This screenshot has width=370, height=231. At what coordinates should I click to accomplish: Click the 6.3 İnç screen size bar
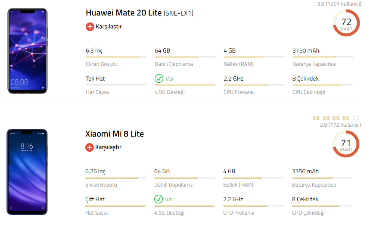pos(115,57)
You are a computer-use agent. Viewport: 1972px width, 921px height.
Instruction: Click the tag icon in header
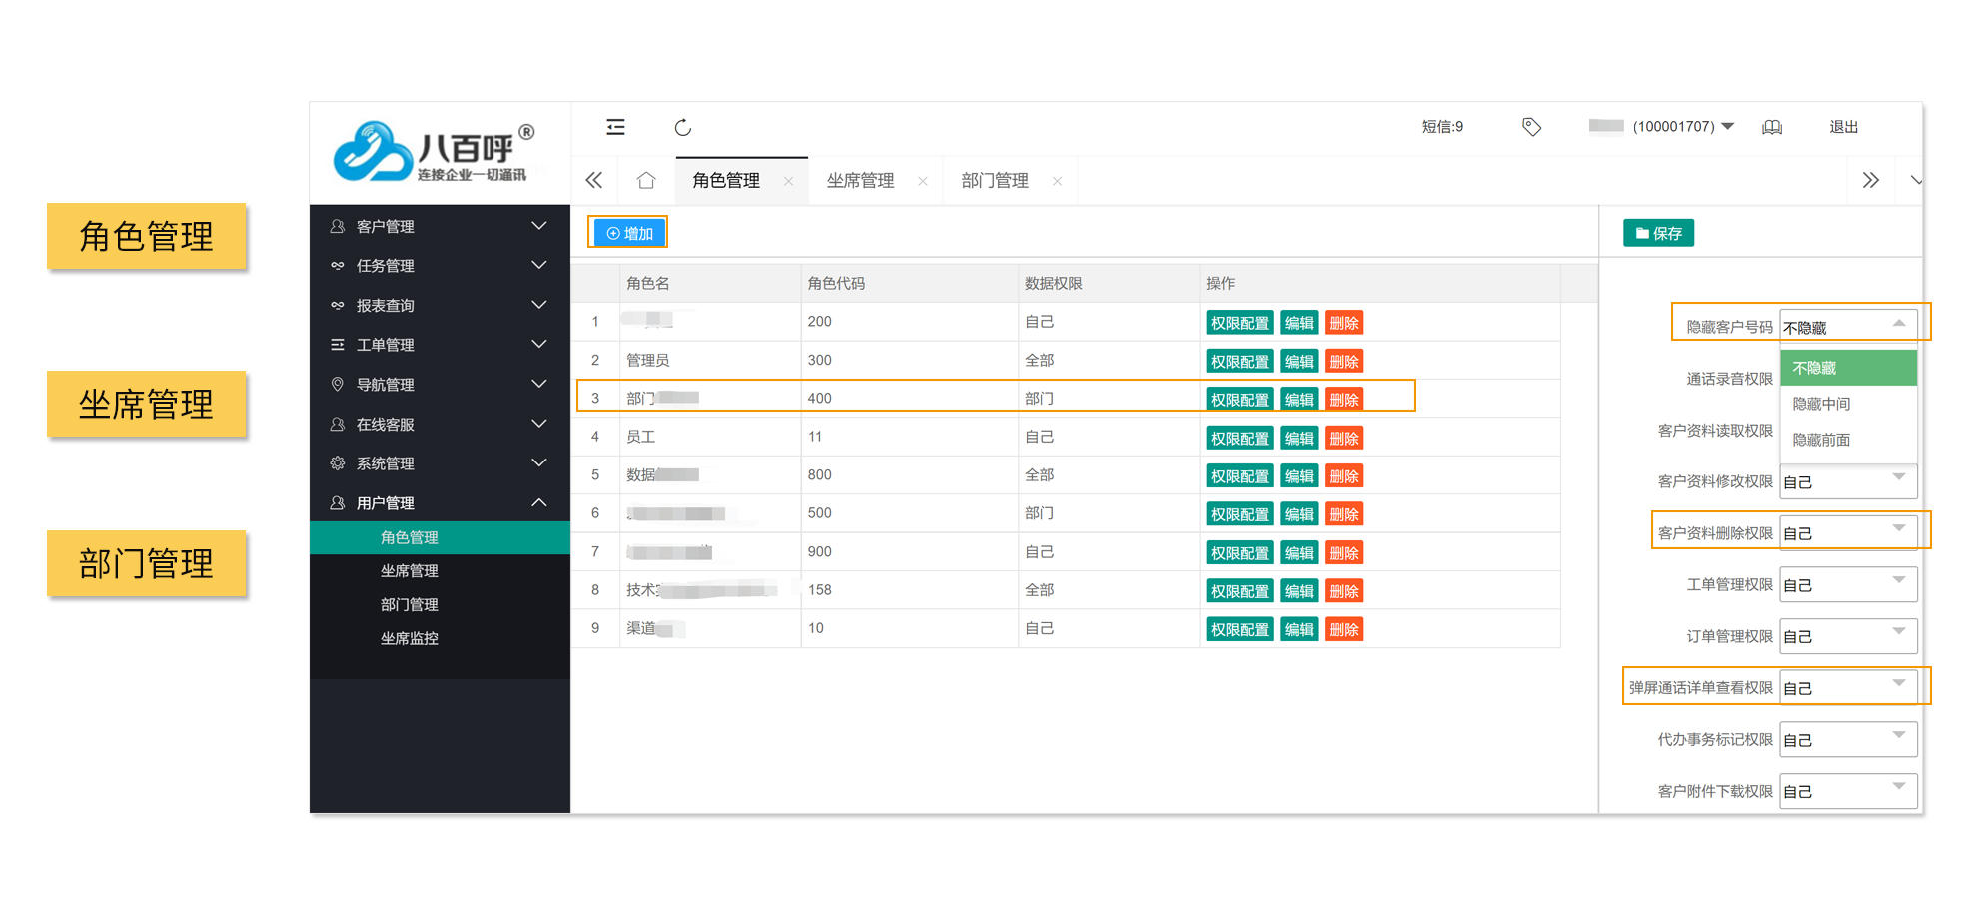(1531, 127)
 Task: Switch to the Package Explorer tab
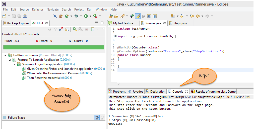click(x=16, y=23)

┄┄┄┄┄┄

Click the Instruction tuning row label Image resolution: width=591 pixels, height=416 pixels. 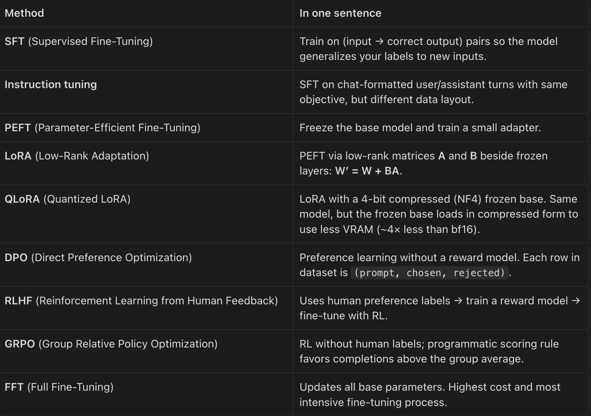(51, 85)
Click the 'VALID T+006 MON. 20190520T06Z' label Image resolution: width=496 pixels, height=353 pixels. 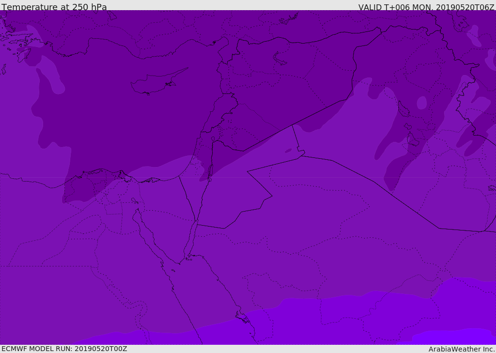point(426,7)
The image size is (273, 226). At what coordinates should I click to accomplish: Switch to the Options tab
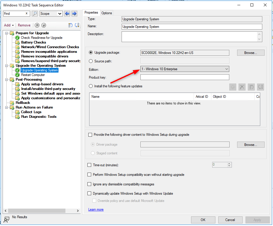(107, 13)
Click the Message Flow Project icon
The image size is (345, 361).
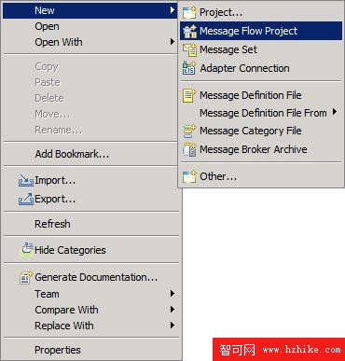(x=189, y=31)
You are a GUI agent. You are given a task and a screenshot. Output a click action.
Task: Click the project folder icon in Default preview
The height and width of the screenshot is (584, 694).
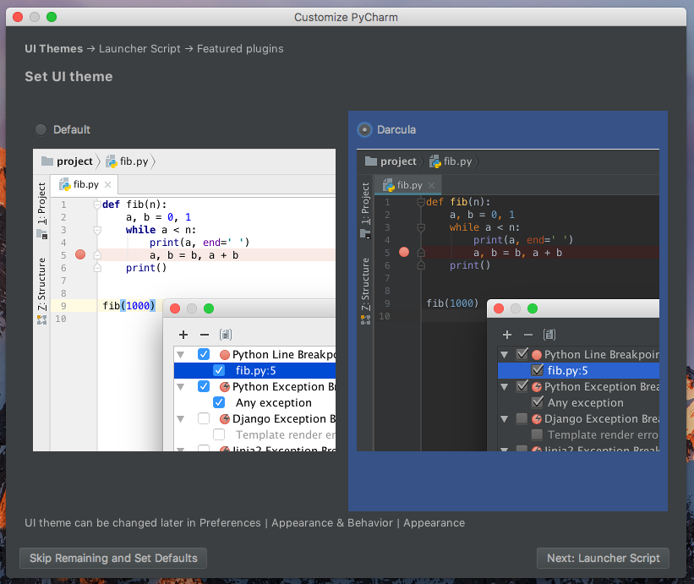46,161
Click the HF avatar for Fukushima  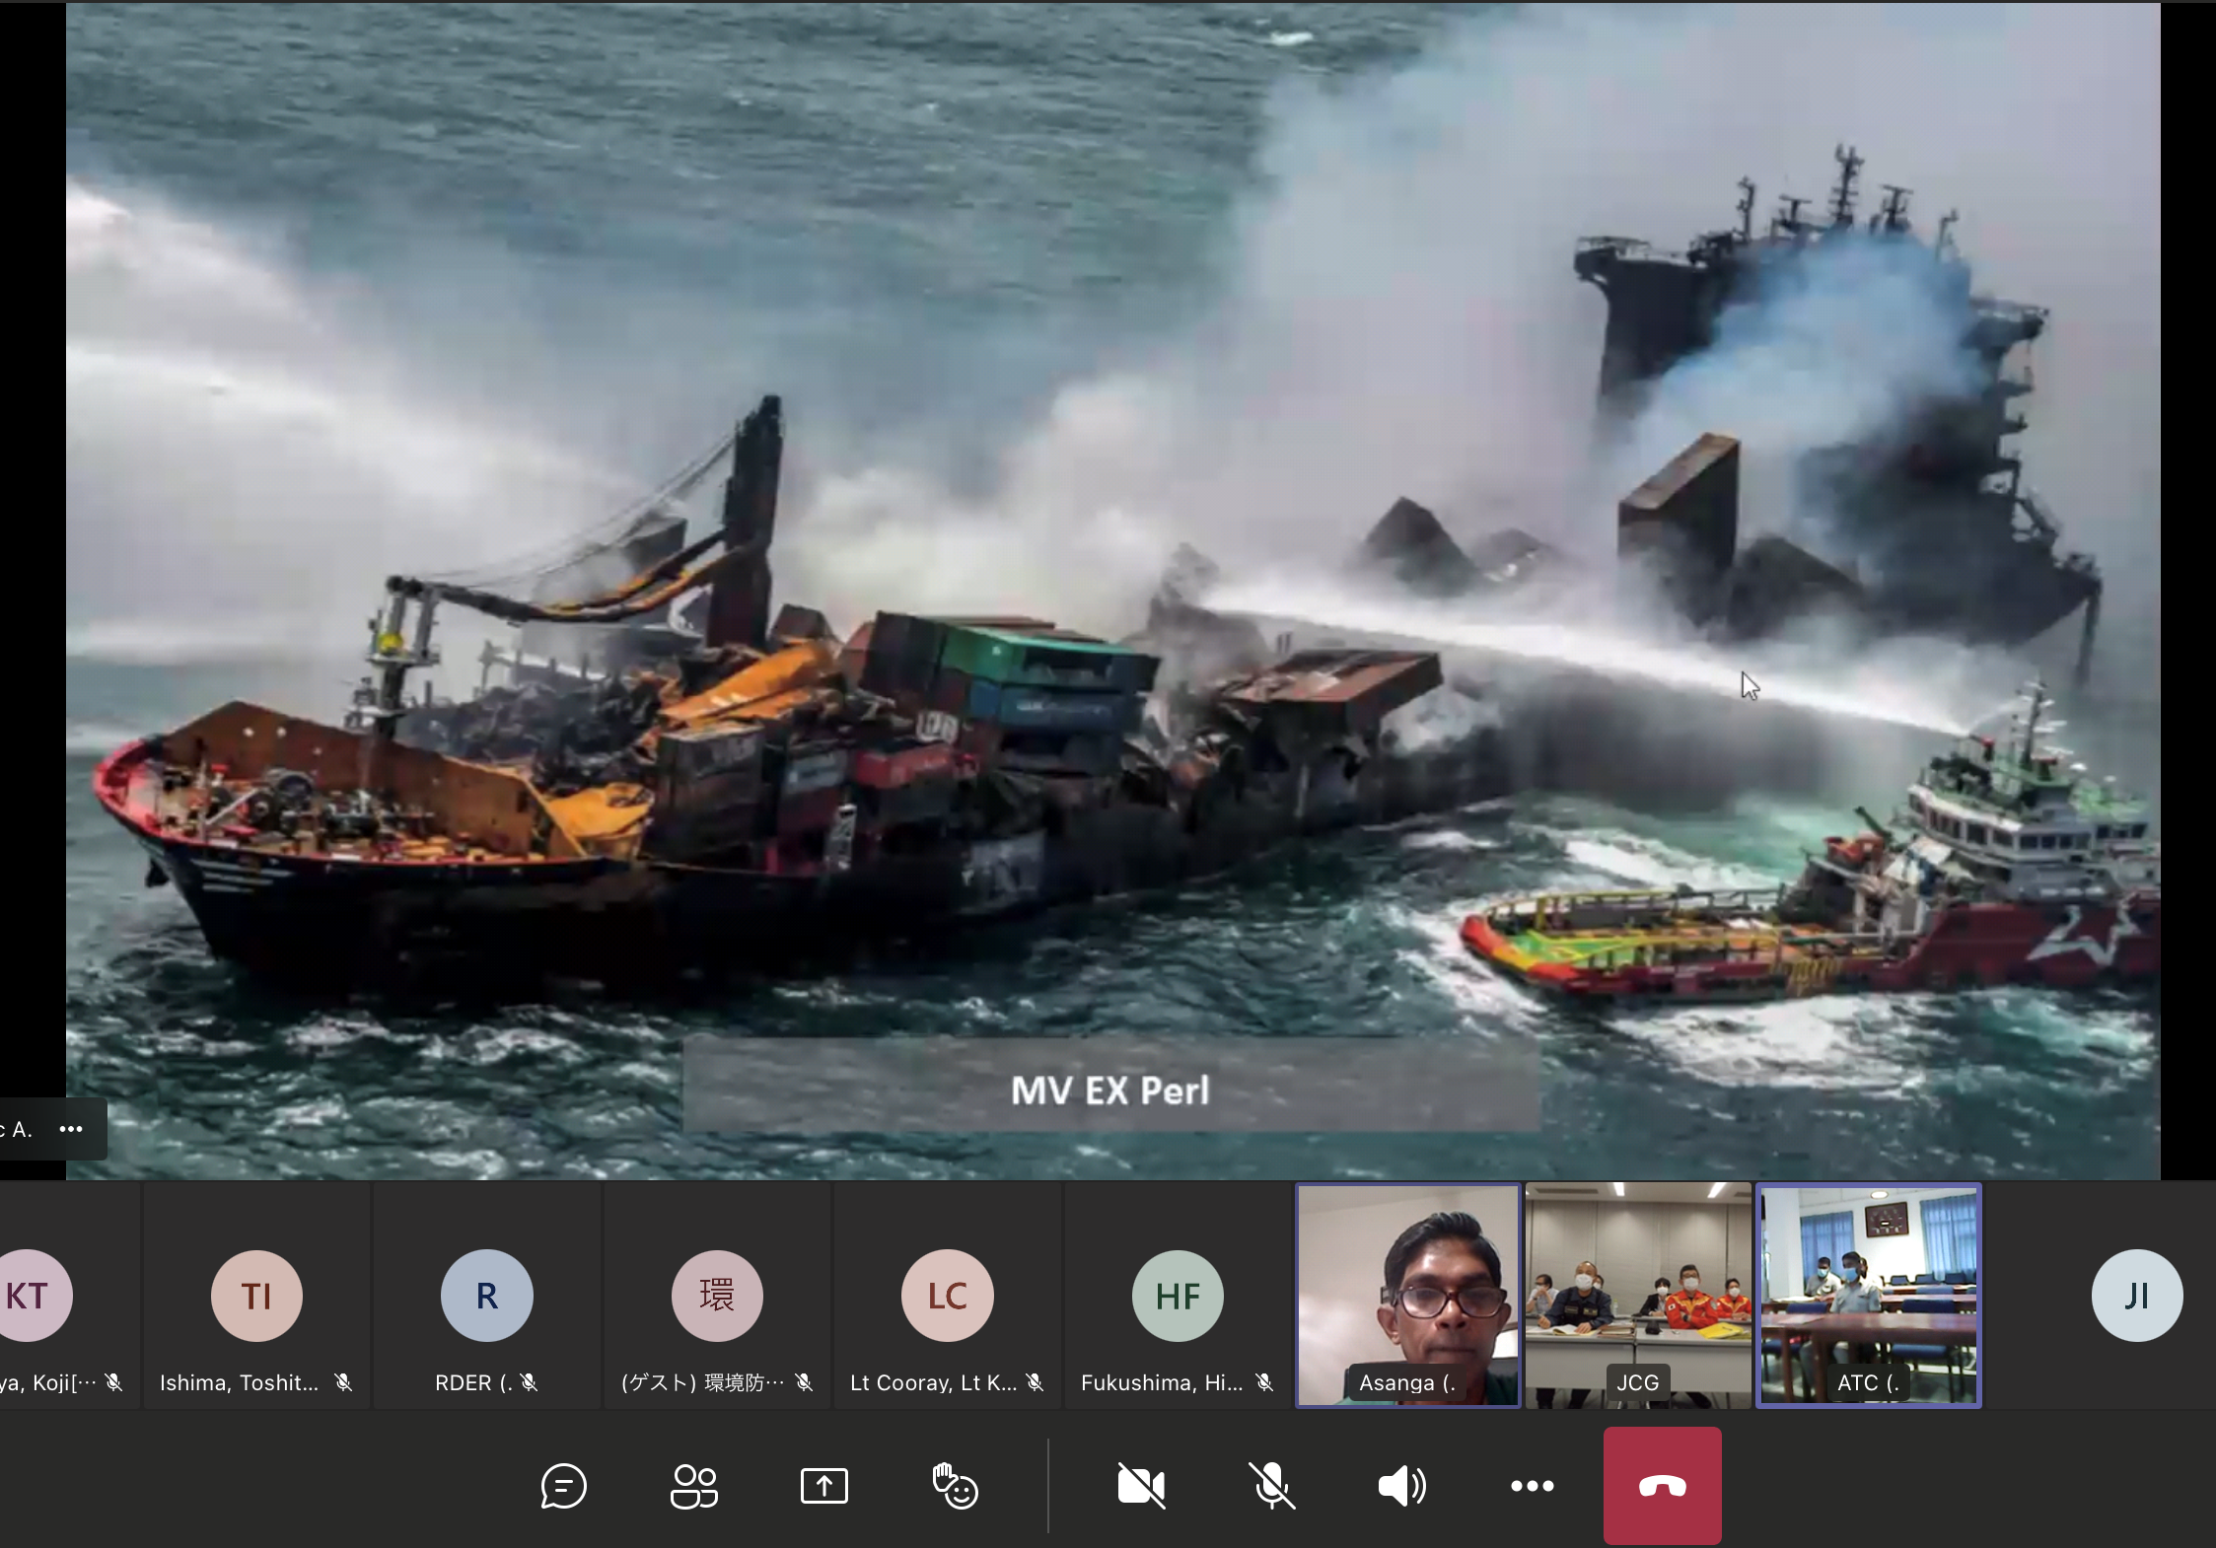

┄┄┄┄┄┄

SHORT PROBLEM: Copy out the rows above verbatim, starting at the line containing "Click the Message Flow Project icon" and ending at the line containing "(x=189, y=31)", with both lines included. Leave the pictures out of your answer.

EXERCISE RESPONSE:
Click the Message Flow Project icon
The image size is (345, 361).
(x=189, y=31)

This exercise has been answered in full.